In the seasons since, Sheridan has developed a wandering eye as he’s focused on spin-off series, and the series has begun to wander itself as a result. But there’s no denying that Yellowstone Season 1 could have made for an excellent limited series, if not one of the greatest of all time. As Costner’s John Dutton leads his family on a path toward salvation after the murder of his firstborn son, Lee, the stakes were never higher. Humanity is at the core of Season 1, with themes of good versus evil as well as the battle for land and property.
With its hard truths about America, and disregard for the stereotypes the Western has enforced upon its characters for decades, such as damsels in distress and toxic, ruthless cowboys with no softness, Season 1 of Yellowstone is nearly perfect. The biggest revelations were quiet and understated, and the series had not yet become an at times empty hour of entertainment where men and women fight with no real substance behind their words or actions. Sheridan clearly had something to say about the soul of America, and our treatment of nature, and it made for profound lessons each episode. As Season 5 marks the end of the Dutton family and a potential new beginning, it’s nice to return to that first installment and see where everything began.

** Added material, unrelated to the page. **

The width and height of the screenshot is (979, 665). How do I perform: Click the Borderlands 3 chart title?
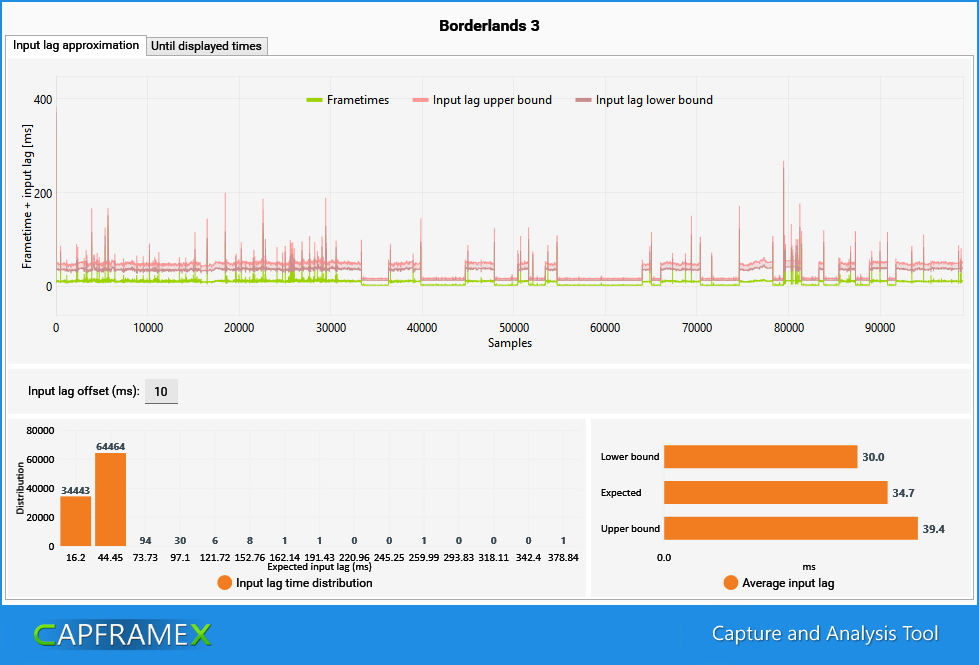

Too much of a good thing won’t be good for long. Lots of television find that out the hard way, and oftentimes the beginning is stronger than the end. It’s easy to wonder what Yellowstone’s impact would have had if it had just been a one-season wonder about greed, the death of the American dream, and a family drama with gut-wrenching consequences, but it was not to be. Still, it’s always worth revisiting Season 1 to be reminded why the series became the most-watched series on network television as it examines broken dreams within a broken system, and all the heroes on a dying ranch trying to find a journey towards peace.